[Data extracted from a collection]
• • • •

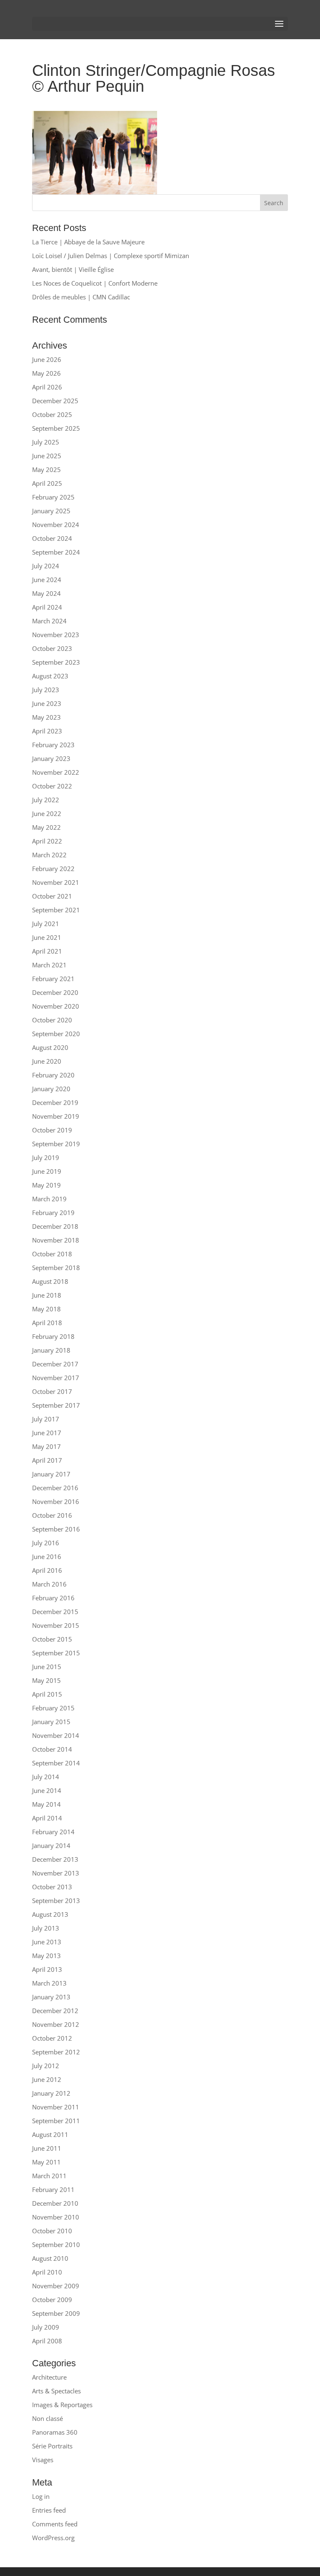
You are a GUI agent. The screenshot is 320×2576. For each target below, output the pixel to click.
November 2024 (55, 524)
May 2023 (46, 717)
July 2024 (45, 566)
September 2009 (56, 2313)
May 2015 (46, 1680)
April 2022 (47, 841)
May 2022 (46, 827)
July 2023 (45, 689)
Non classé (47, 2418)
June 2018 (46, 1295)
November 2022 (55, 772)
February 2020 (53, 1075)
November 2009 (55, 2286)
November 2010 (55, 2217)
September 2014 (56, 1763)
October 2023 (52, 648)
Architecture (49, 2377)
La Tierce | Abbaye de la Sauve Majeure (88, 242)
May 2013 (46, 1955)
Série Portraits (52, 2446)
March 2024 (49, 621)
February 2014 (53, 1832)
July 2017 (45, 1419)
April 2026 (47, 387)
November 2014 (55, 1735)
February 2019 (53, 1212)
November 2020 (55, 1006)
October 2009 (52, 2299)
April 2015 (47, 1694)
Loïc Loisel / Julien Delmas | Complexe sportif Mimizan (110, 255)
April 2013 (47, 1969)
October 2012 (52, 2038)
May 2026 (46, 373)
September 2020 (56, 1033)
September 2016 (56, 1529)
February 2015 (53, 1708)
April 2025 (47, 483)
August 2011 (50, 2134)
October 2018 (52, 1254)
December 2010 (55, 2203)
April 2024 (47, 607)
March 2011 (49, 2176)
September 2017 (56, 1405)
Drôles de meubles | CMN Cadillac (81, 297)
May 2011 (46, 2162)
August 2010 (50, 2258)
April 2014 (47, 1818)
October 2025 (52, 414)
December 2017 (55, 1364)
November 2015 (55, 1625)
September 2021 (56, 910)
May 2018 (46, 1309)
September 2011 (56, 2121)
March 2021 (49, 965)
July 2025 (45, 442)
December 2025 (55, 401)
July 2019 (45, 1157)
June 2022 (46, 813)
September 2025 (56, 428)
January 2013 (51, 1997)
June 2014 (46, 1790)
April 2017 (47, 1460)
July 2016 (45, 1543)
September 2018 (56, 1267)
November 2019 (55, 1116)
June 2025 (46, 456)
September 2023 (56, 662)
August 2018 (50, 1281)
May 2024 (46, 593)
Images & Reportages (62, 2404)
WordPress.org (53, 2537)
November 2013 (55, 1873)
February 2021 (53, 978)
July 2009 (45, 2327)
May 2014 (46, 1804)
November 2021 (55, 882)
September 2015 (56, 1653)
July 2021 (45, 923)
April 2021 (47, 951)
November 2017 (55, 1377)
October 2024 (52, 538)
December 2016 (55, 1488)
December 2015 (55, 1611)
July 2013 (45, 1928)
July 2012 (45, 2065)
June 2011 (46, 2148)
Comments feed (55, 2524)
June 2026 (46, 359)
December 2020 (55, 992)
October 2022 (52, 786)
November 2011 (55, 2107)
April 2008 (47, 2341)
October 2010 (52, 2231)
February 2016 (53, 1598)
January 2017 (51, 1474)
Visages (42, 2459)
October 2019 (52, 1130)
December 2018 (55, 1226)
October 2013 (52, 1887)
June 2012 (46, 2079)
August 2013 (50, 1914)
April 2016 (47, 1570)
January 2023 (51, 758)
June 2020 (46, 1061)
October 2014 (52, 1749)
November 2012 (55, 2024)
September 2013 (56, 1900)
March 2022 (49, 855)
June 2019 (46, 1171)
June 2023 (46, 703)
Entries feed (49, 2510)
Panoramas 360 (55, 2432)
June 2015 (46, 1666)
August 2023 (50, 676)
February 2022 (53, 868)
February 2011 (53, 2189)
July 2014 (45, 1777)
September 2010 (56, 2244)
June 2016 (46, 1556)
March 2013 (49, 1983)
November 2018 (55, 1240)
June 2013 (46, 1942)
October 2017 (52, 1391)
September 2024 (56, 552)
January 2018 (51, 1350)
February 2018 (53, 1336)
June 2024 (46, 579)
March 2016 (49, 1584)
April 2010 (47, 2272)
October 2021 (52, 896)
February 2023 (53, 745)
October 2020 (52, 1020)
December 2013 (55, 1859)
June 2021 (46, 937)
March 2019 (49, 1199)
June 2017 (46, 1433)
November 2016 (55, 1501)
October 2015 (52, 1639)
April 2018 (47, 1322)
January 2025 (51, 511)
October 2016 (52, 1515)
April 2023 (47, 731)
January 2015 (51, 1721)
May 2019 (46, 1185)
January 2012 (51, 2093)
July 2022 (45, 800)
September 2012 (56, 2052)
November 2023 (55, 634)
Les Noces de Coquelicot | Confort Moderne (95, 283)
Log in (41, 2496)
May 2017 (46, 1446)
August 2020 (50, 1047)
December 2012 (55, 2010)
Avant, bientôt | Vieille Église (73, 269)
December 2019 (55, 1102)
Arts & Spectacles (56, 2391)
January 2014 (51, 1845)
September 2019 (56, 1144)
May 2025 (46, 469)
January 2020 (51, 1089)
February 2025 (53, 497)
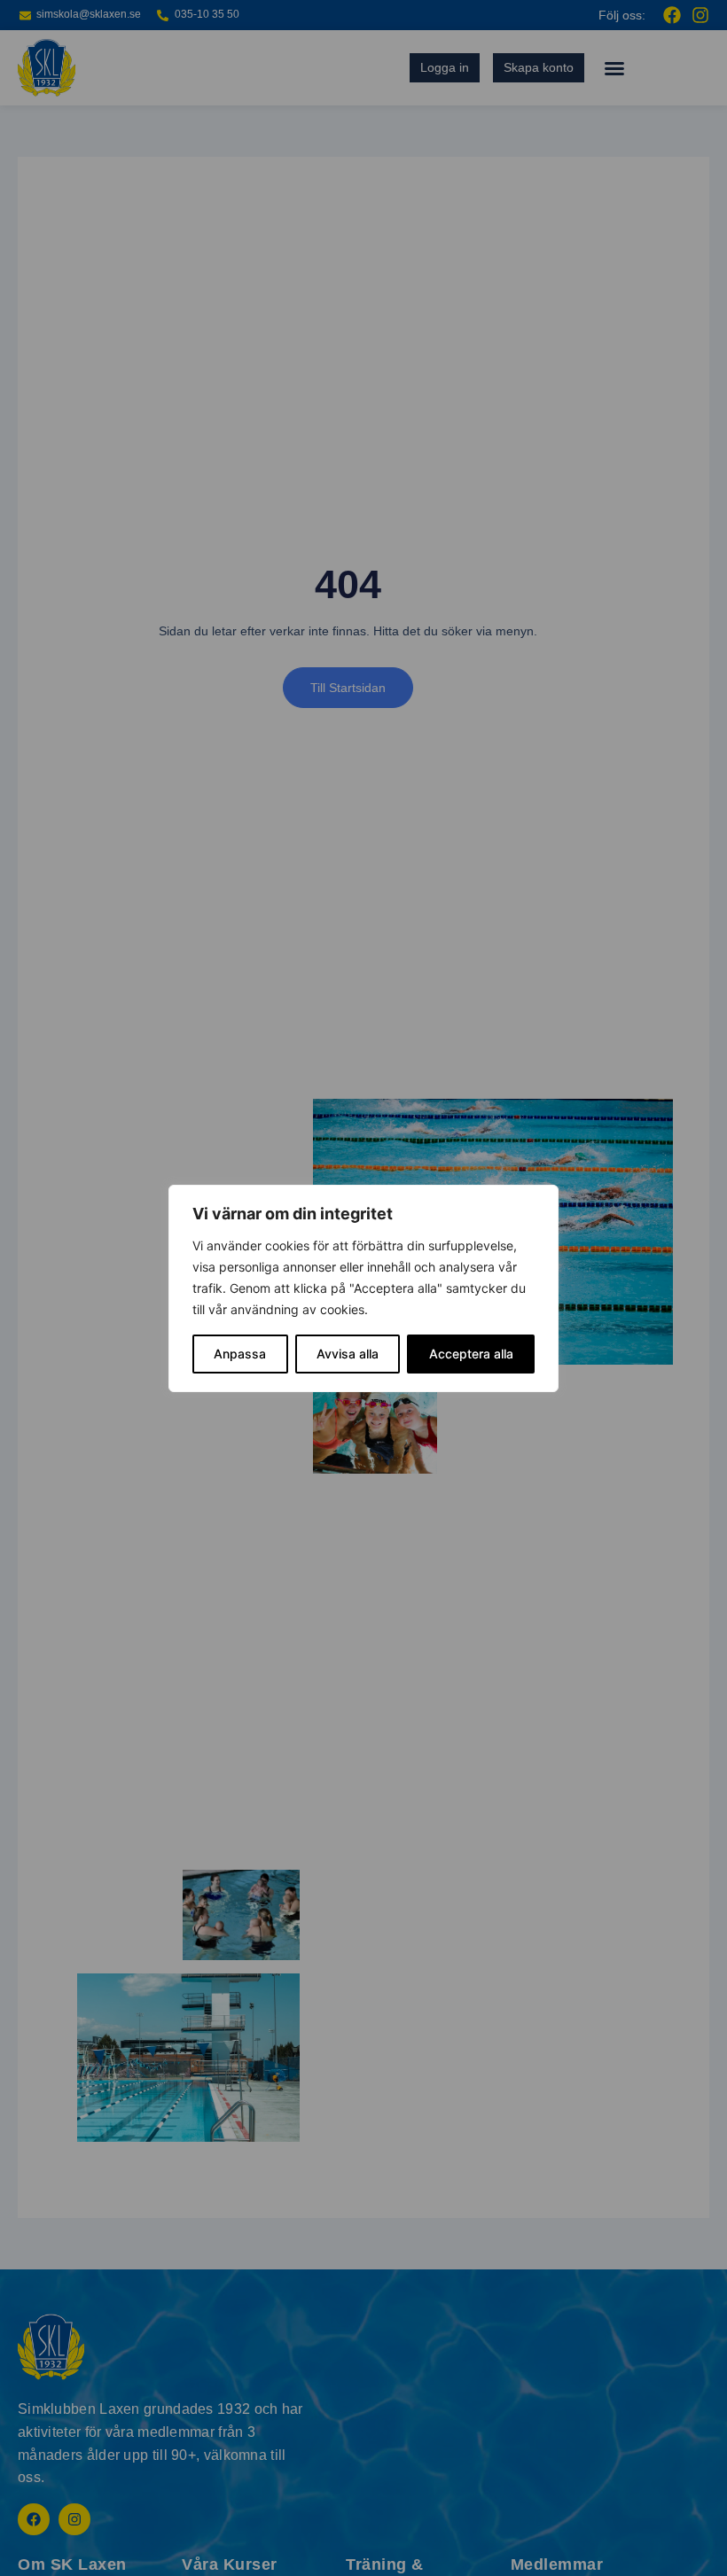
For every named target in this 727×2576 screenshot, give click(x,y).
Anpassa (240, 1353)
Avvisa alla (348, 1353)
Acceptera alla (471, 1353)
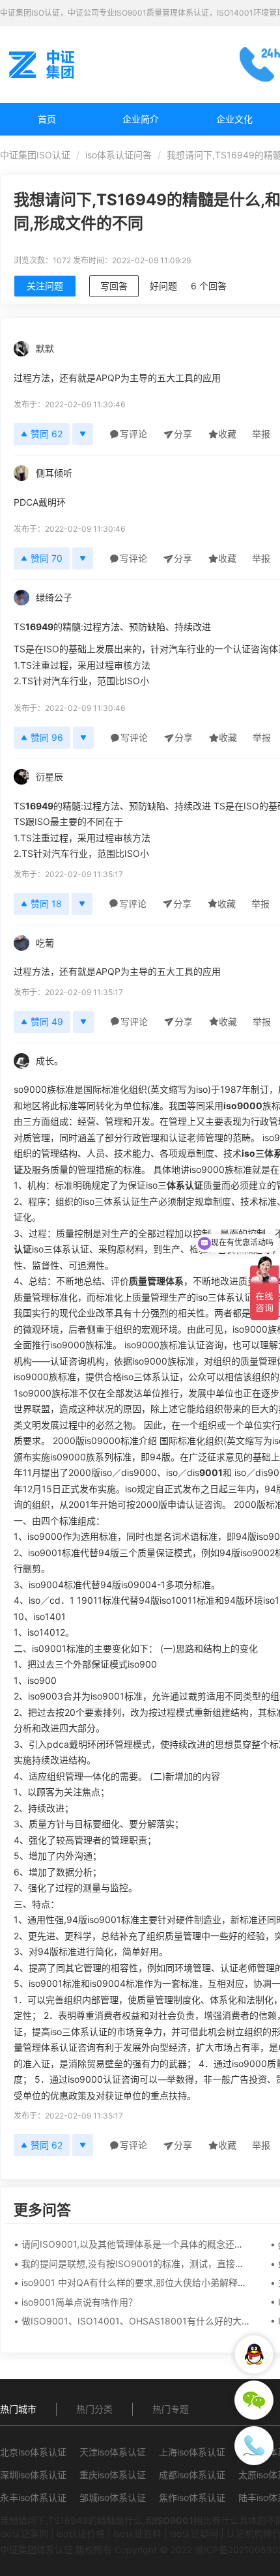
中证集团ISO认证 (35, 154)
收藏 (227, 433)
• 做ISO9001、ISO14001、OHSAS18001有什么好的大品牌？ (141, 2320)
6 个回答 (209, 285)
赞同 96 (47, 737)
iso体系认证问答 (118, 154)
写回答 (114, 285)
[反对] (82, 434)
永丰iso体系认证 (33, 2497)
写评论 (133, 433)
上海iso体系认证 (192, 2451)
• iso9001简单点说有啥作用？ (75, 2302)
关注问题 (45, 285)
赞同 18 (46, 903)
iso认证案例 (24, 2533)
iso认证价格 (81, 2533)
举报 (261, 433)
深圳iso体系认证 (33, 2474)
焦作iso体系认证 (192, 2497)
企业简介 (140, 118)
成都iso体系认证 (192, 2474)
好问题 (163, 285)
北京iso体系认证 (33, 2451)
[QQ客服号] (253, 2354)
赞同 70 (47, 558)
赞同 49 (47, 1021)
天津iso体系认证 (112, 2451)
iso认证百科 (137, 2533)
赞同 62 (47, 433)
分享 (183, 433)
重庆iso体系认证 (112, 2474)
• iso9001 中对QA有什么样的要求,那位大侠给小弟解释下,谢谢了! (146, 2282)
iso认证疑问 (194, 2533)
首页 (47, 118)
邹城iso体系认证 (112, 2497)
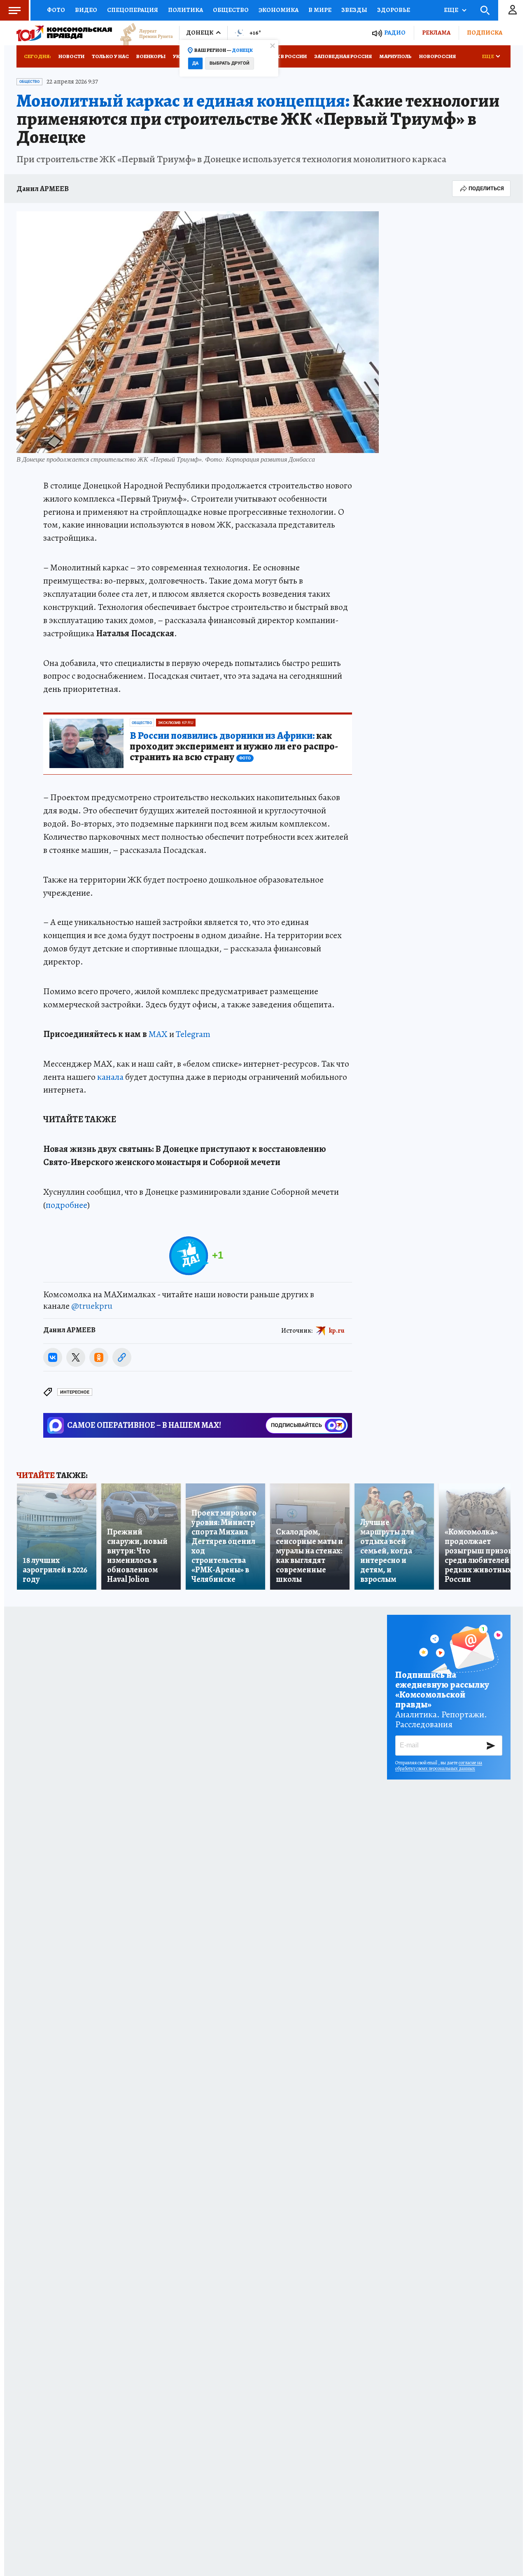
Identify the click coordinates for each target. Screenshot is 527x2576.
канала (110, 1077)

• • • •

_EXERCISE INSTRUCTIONS_: Leaving the images behind, set down every entry word for word.

_RESULT OF THIS EXERCISE_:
You are a GUI agent. The screenshot is 320×2576. For each target below, output the pixel to click.
November 2024 (55, 524)
May 2023 (46, 717)
July 2024 (45, 566)
September 2009 (56, 2313)
May 2015 (46, 1680)
April 2022 (47, 841)
May 2022 (46, 827)
July 2023 (45, 689)
Non classé (47, 2418)
June 2018 (46, 1295)
November 2022 (55, 772)
February 2020 (53, 1075)
November 2009 (55, 2286)
November 2010 (55, 2217)
September 2014 (56, 1763)
October 2023 (52, 648)
Architecture (49, 2377)
La Tierce | Abbaye de la Sauve Majeure (88, 242)
May 2013 (46, 1955)
Série Portraits (52, 2446)
March 2024 (49, 621)
February 2014 (53, 1832)
July 2017 (45, 1419)
April 2026 (47, 387)
November 2014 (55, 1735)
February 2019 (53, 1212)
November 2020 (55, 1006)
October 2009 (52, 2299)
April 2015 (47, 1694)
Loïc Loisel / Julien Delmas | Complexe sportif Mimizan (110, 255)
April 2013 (47, 1969)
October 2012 (52, 2038)
May 2026 (46, 373)
September 2020 (56, 1033)
September 2016 (56, 1529)
February 2015 (53, 1708)
April 2025 (47, 483)
August 2011 (50, 2134)
October 2018 (52, 1254)
December 2010 (55, 2203)
April 2024 (47, 607)
March 2011 (49, 2176)
September 2017 (56, 1405)
Drôles de meubles | CMN Cadillac (81, 297)
May 2011 (46, 2162)
August 2010 (50, 2258)
April 2014 (47, 1818)
October 2025 (52, 414)
December 2017 (55, 1364)
November 2015 (55, 1625)
September 2021 (56, 910)
May 2018 (46, 1309)
September 2011 (56, 2121)
March 2021 (49, 965)
July 2025 (45, 442)
December 2025 (55, 401)
July 2019 (45, 1157)
June 2022 (46, 813)
September 2025 (56, 428)
January 2013 (51, 1997)
June 2014 (46, 1790)
April 2017 (47, 1460)
July 2016 (45, 1543)
September 2018 (56, 1267)
November 2019 (55, 1116)
June 2025 (46, 456)
September 2023 (56, 662)
August 2018 (50, 1281)
May 2024 (46, 593)
Images & Reportages (62, 2404)
WordPress.org (53, 2537)
November 2013 (55, 1873)
February 2021 (53, 978)
July 2009 (45, 2327)
May 2014 (46, 1804)
November 2021 (55, 882)
September 2015 (56, 1653)
July 2021 (45, 923)
April 2021 (47, 951)
November 2017 (55, 1377)
October 2024 (52, 538)
December 2016 (55, 1488)
December 2015 (55, 1611)
July 2013 (45, 1928)
July 2012 (45, 2065)
June 2011 (46, 2148)
Comments feed (55, 2524)
June 2026 (46, 359)
December 2020 (55, 992)
October 2022 (52, 786)
November 2011 (55, 2107)
April 2008 (47, 2341)
October 2010 (52, 2231)
February 2016 (53, 1598)
January 2017 (51, 1474)
Visages (42, 2459)
October 2019 (52, 1130)
December 2018 (55, 1226)
October 2013 (52, 1887)
June 2012 (46, 2079)
August 2013 (50, 1914)
April 2016 (47, 1570)
January 2023 (51, 758)
June 2020 (46, 1061)
October 2014 (52, 1749)
November 2012 (55, 2024)
September 2013 (56, 1900)
March 2022 (49, 855)
June 2019 (46, 1171)
June 2023 (46, 703)
Entries feed (49, 2510)
Panoramas 360 (55, 2432)
June 2015 (46, 1666)
August 2023 (50, 676)
February 2022 (53, 868)
February 2011 (53, 2189)
July 2014 (45, 1777)
September 2010 (56, 2244)
June 2016 (46, 1556)
March 2013 (49, 1983)
November 2018 (55, 1240)
June 2013 (46, 1942)
October 2017 (52, 1391)
September 2024 (56, 552)
January 2018 (51, 1350)
February 2018 (53, 1336)
June 2024 (46, 579)
March 2016 (49, 1584)
April 2010 (47, 2272)
October 2021 (52, 896)
February 2023 (53, 745)
October 2020 (52, 1020)
December 2013 (55, 1859)
June 2021 (46, 937)
March 2019 (49, 1199)
June 2017 (46, 1433)
November 2016 (55, 1501)
October 2015 (52, 1639)
April 2018 (47, 1322)
January 2025 (51, 511)
October 2016 (52, 1515)
April 2023 (47, 731)
January 2015 (51, 1721)
May 2019 (46, 1185)
January 2012 (51, 2093)
July 2022 (45, 800)
September 2012 (56, 2052)
November 2023 (55, 634)
Les Noces de Coquelicot | Confort Moderne (95, 283)
Log in (41, 2496)
May 2017 (46, 1446)
August 2020 (50, 1047)
December 2012 (55, 2010)
Avant, bientôt | Vieille Église (73, 269)
December 2019 (55, 1102)
Arts & Spectacles (56, 2391)
January 2014 (51, 1845)
September 2019 (56, 1144)
May 2025 (46, 469)
January 2020 (51, 1089)
February 2025 (53, 497)
For every named target in this 727×2576 screenshot, give click(x,y).
Anpassa (240, 1353)
Avvisa alla (348, 1353)
Acceptera alla (471, 1353)
中证集团ISO认证 (35, 154)
收藏 (227, 433)
• 做ISO9001、ISO14001、OHSAS18001有什么好的大品牌？ (141, 2320)
6 个回答 (209, 285)
赞同 96 (47, 737)
iso体系认证问答 (118, 154)
写回答 (114, 285)
[反对] (82, 434)
永丰iso体系认证 (33, 2497)
写评论 (133, 433)
上海iso体系认证 (192, 2451)
• iso9001简单点说有啥作用？ (75, 2302)
关注问题 (45, 285)
赞同 18 (46, 903)
iso认证案例 (24, 2533)
iso认证价格 (81, 2533)
举报 (261, 433)
深圳iso体系认证 (33, 2474)
焦作iso体系认证 (192, 2497)
企业简介 (140, 118)
成都iso体系认证 (192, 2474)
好问题 (163, 285)
北京iso体系认证 (33, 2451)
[QQ客服号] (253, 2354)
赞同 70 (47, 558)
赞同 49 (47, 1021)
天津iso体系认证 (112, 2451)
iso认证百科 (137, 2533)
赞同 62 (47, 433)
分享 (183, 433)
重庆iso体系认证 (112, 2474)
• iso9001 中对QA有什么样的要求,那位大侠给小弟解释下,谢谢了! (146, 2282)
iso认证疑问 (194, 2533)
首页 (47, 118)
邹城iso体系认证 (112, 2497)
Identify the click coordinates for each target. Screenshot is 527x2576.
канала (110, 1077)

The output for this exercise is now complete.